Four successive months of rising farm gate milk prices are proving too little to ease the cashflow crisis plaguing the sector, according to a prominent Yorkshire dairy farmer.
New government figures show the UK’s average milk price increased for a fourth month in a row in October to 24.17 pence per litre (ppl) - a 6.7 per cent uplift on September prices.
Yet the more positive outlook, as European milk production responds to incentives to ease, is not being felt in real terms on farms, with many UK dairy farmers worse off than they were 12 months ago - October’s average milk price was 1.1 per cent lower than the same month last year.
The UK dairy market has responded to the rebalancing of global supply with small monthly price rises, and Tom Rawson, regional dairy board chairman at the National Farmers’ Union (NFU) accused processors of not being bold enough.
Arla Foods raised its milk price to owners by a further two eurocents per kilo from December 1. When applied to the UK standard litre, the co-operative’s fourth consecutive price increase equates to a 1.49ppl rise, to 24.63p.
Müller is adding 2.5ppl to its milk price, following a 2ppl uplift this month. The latest announcement means Müller suppliers will have seen their headline milk price increase by an average of 7ppl in the four months since October 1.
The price paid to Müller’s farmers on non-aligned contracts for January is expected to be 26.54ppl.
Meanwhile, First Milk has confirmed a milk price rise of 2.5ppl for its Midlands and East Wales pool, and by 2ppl across all its cheese and other liquid and cheese pools.

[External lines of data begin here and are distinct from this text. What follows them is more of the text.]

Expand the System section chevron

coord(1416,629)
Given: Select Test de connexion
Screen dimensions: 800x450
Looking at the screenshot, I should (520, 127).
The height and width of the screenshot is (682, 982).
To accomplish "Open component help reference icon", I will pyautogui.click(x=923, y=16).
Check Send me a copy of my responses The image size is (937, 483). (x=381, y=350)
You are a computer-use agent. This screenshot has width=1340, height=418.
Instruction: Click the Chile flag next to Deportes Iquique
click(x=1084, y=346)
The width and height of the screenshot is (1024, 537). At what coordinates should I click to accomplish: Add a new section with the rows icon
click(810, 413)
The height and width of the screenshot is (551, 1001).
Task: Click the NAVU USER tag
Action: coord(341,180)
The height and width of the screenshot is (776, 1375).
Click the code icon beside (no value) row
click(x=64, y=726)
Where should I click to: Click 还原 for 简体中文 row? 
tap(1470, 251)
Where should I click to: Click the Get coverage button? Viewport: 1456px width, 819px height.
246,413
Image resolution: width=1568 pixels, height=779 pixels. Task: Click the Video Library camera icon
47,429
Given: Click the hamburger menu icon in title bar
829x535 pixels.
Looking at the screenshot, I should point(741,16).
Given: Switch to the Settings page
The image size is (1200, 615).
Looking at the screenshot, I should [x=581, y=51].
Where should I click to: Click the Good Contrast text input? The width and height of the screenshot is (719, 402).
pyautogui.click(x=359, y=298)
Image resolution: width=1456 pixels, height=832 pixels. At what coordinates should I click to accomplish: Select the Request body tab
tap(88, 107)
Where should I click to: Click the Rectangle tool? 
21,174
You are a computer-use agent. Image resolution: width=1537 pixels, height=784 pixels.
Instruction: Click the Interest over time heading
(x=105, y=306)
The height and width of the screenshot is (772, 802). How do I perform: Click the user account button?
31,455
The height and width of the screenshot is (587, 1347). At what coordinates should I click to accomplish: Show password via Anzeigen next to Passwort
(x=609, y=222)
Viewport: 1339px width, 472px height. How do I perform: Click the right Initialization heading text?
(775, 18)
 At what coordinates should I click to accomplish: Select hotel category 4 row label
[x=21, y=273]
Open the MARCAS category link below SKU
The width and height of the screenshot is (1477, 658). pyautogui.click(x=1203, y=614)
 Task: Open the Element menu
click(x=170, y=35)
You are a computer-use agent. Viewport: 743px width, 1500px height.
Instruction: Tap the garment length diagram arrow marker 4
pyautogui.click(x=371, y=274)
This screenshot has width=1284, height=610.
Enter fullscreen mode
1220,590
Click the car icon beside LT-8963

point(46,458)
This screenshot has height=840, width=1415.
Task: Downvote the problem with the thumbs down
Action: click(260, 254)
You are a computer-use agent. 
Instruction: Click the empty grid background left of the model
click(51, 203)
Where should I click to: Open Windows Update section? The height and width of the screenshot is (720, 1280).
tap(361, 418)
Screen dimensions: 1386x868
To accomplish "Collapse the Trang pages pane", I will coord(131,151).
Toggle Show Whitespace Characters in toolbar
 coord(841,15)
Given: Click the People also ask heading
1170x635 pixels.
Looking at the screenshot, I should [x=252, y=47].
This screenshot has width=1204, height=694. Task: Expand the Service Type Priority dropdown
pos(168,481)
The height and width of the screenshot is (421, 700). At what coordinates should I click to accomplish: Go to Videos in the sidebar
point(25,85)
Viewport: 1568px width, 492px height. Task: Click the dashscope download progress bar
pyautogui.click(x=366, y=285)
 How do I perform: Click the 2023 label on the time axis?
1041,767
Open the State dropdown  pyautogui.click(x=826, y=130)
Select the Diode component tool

It means the average price increase across First Milk’s main milk pools is over 8ppl since June.
Mr Rawson, who runs a dairy operation near Dewsbury, said he had seen consistent monthly price rises of around 1.5ppl for some time from Arla but said he is disappointed that producers have not enjoyed greater dividends as European milk production has slowed.
Mr Rawson said: “The milk price is just not coming up quickly enough. There is a reason for this. With Arla operating a currency smoothing mechanism, this was helpful in the downturn but not on the way up.
“A lot of the other processors base their prices on Arla’s price, but they shouldn’t because they don’t operate a currency mechanism like Arla does, so the price they should be paying out should be more.”
Mr Rawson added: “It raises serious cashflow implications for farmers who are at rock bottom. Speaking personally, I think our farmers are quite tired. Normally when the price rises they are feeding their cattle more and getting more cows, but I don’t think the average farmer is doing that. I think many are fed up.”
The farmer said he expects small price rises to continue through the winter but was unsure what to expect come the spring flush.
Arla Foods amba board director, Johnnie Russell, said: “European markets are continuing to strengthen, following the reduction in milk production and we are seeing further positive signals from our international markets.”
Global dairy commodity prices are expected to continue to rise in 2017 due to reduced milk supplies and improved import demand, reports financial services group Rabobank.
It predicts producers will struggle to significantly expand production to take advantage of rising prices until at least the second quarter of the new year.
But Rabobank also warned that the effect of the European Commission’s milk production reduction scheme was still uncertain. Participants could choose to produce to receive the market price, rather than taking reduction payments, it said, and if the scheme’s usage is lower than anticipated, milk production could recover earlier than expected.